On Apr 24, 5:50 pm, "William Stein" <[EMAIL PROTECTED]> wrote:
> On Thu, Apr 24, 2008 at 9:47 AM, John Cremona <[EMAIL PROTECTED]> wrote:
>
> >  2008/4/24 William Stein <[EMAIL PROTECTED]>:
>
> >  >  On Thu, Apr 24, 2008 at 7:35 AM, bill.p <[EMAIL PROTECTED]> wrote:
>
> >  >  >  I needed to derive some continued fractions and a quick search of the
> >  >  >  index suggests that the Pari-GP function 'contfrac' might be what I
> >  >  >  needed.
> >  >  >  A simple test in the notebook:
>
> >  >  >       gp('contfrac(sqrt(6))')
>
> >  >  >  produced
>
> >  >  >                 [2, 2, 4, 2, 4, 2, 4, 2, 4, 2, 4, 2, 4, 2, 4, 2, 4, 
> > 2, 4,
> >  >  >  2, 4, 2, 4, 2,
> >  >  >                  4, 2, 4, 2, 4, 2]
>
> >  >  >  which is not exactly what I expected. I'd expect either:
>
> >  >  >                 [2;2,4]
> >  >  >  or
> >  >  >                 [2,2,4,2,4,2,4,2,4,....]
>
> >  >  >  the latter implying that the expansion continues. Does the result
> >  >  >  given mean that
> >  >  >  Pari is using a limited precision evaluation of sqrt(6)?
>
> >  >  Yes.
>
> >  >  > I'd prefer
> >  >  >  the first of my expected
> >  >  >  results, giving a simple infinite continued fraction.
>
> >  >  There is no such functionality in pari or as far as I know in Sage.
>
> >  >  By the way, Sage also has a continued_fraction command.
>
> >  >  sage: a = continued_fraction(sqrt(6),200); a
>
> >  > [2, 2, 4, 2, 4, 2, 4, 2, 4, 2, 4, 2, 4, 2, 4, 2, 4, 2, 4, 2, 4, 2, 4,
> >  >  2, 4, 2, 4, 2, 4, 2, 4, 2, 4, 2, 4, 2, 4, 2, 4, 2, 4, 2, 4, 2, 4, 2,
> >  >  4, 2, 4, 2, 4, 2, 4, 2, 4, 2, 4, 2, 4, 2, 4]
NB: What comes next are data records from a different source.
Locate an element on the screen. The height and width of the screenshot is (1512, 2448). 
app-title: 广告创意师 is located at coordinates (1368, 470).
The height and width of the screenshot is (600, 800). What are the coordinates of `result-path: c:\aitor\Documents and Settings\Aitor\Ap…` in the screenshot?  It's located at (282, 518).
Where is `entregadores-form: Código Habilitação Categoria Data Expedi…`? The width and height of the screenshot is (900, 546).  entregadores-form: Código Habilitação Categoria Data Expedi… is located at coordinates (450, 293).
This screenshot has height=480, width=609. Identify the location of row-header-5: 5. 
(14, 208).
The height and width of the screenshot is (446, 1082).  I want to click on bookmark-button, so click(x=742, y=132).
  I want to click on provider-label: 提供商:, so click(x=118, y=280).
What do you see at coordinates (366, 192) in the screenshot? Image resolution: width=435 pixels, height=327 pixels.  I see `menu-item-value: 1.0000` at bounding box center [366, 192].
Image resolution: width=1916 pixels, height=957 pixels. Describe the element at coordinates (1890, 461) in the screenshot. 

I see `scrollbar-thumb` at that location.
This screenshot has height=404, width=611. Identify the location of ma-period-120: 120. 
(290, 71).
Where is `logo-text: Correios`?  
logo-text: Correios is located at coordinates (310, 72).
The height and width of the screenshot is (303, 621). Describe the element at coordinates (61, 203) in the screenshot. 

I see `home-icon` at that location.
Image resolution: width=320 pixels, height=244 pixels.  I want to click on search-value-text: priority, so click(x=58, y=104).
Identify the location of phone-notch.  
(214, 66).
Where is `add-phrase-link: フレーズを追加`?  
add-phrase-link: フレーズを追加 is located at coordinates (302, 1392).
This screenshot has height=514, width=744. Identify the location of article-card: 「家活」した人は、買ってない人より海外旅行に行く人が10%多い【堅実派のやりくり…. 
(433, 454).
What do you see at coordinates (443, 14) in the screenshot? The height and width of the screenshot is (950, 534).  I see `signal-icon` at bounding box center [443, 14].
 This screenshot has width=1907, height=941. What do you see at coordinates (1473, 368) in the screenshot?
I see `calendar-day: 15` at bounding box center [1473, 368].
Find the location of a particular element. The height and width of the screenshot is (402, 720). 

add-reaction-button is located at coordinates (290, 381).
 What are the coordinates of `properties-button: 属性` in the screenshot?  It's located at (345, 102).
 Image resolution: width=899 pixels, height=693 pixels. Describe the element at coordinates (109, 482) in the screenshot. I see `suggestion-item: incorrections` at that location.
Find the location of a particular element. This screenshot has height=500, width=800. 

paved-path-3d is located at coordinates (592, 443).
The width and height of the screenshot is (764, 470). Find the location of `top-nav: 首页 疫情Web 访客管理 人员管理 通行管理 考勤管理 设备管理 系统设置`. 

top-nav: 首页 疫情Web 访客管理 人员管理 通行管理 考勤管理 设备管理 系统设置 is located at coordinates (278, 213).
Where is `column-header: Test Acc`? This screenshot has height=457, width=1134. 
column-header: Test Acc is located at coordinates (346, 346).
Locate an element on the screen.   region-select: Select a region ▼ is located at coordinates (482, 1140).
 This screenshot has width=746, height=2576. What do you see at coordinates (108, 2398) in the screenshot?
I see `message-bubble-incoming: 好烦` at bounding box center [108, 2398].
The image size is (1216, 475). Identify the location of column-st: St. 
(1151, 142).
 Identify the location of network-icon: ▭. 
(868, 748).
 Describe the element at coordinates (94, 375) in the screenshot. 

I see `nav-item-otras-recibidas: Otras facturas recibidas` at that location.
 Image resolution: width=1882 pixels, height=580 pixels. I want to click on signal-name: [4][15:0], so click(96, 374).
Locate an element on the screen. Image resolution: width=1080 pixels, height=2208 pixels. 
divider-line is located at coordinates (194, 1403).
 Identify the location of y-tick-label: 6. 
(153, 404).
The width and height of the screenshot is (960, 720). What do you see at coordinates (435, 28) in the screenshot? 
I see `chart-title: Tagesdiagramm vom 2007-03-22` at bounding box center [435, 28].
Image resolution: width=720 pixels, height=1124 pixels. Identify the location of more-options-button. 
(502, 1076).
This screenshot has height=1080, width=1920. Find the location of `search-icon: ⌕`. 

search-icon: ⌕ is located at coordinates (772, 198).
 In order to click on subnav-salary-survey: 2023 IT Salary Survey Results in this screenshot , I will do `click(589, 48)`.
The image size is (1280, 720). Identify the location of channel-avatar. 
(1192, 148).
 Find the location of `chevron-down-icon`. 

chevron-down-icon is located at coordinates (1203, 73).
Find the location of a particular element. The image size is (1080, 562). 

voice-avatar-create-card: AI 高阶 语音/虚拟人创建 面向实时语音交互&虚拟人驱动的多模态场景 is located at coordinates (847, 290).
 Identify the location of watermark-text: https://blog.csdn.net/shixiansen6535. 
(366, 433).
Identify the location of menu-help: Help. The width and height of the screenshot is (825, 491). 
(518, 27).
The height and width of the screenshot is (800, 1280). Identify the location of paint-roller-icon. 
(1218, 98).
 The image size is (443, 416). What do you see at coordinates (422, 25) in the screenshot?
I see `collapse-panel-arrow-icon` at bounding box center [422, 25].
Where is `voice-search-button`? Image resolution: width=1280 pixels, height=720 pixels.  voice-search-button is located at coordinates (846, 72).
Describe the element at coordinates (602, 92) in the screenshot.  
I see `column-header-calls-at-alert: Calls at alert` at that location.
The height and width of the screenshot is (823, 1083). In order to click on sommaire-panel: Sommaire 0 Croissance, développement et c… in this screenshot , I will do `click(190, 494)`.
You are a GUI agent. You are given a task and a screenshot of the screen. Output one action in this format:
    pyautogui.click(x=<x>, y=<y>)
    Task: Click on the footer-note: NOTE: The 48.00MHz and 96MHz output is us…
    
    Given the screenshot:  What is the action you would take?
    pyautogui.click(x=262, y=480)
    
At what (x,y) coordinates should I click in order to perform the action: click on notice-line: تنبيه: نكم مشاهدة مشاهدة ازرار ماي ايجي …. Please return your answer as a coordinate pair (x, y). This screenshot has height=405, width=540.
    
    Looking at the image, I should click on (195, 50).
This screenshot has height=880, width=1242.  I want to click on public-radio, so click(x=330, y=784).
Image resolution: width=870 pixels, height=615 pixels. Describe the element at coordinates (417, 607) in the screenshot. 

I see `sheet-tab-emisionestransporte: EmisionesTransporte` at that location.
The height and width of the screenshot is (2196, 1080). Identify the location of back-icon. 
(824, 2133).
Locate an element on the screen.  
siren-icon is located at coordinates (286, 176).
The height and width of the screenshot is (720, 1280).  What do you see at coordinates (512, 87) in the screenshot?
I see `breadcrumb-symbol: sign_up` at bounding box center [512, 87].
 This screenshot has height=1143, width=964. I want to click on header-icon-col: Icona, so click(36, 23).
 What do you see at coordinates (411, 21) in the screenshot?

> >  >  [2, 2, 4, 2, 4, 2, 4, 2, 4, 2, 4, 2, 4, 2, 4, 2, 2, 1]
>
> >  In fact there is a whole "continued fraction field" implemented in
> >  sage.rings.contfrac.py, with a lot of clever looking code in it, but
> >  it does not (as far as I could see) implement the construction which
> >  bill.p wanted from a quadratic surd.  That file seems to have no
> >  Author listed, so I don't know who wrote it!
>
> I wrote it.  It indeed doesn't have any notion of infinite
> continued fraction.
>
>  -- William
I now have some code for computing recurrent infinite continued
fractions and was thinking about
how I could fit this in with the existing CFF stuff. I've had a brief
look at contfrac.py and it would
seem that I will need to re-implement the whole lot as it needs more
than just a simple vector
of integers to express the repetition. I am willing to have a go at
this if there is a reasonable
probability that it would be useful. Can I request some feedback on
this?

My present thought is that I'd need a list of integers plus another
integer - the integer could either be the
number of non-recurring terms, or it could be the number of recurring
terms. Given the way that
Python handles negative indices I guess the second option could amount
to the same thing by
making it negative. Again, feedback welcomed.